• _Task to carry out_
Output range, inclusive: from the line containing "720x504 pixels." to the line containing "Click the shopping basket purchase icon". Restate those lines from the data below word for word and only those.

• _Data for analysis_
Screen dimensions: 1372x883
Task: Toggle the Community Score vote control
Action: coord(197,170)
* * *
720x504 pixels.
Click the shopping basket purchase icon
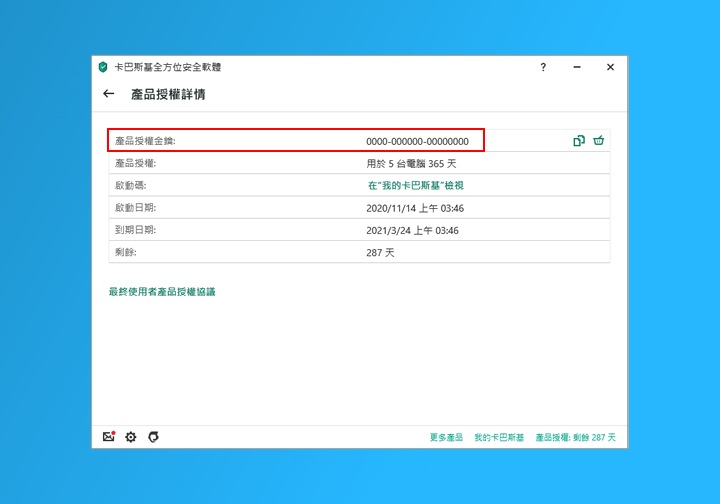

• _Result_
720x504 pixels.
Click the shopping basket purchase icon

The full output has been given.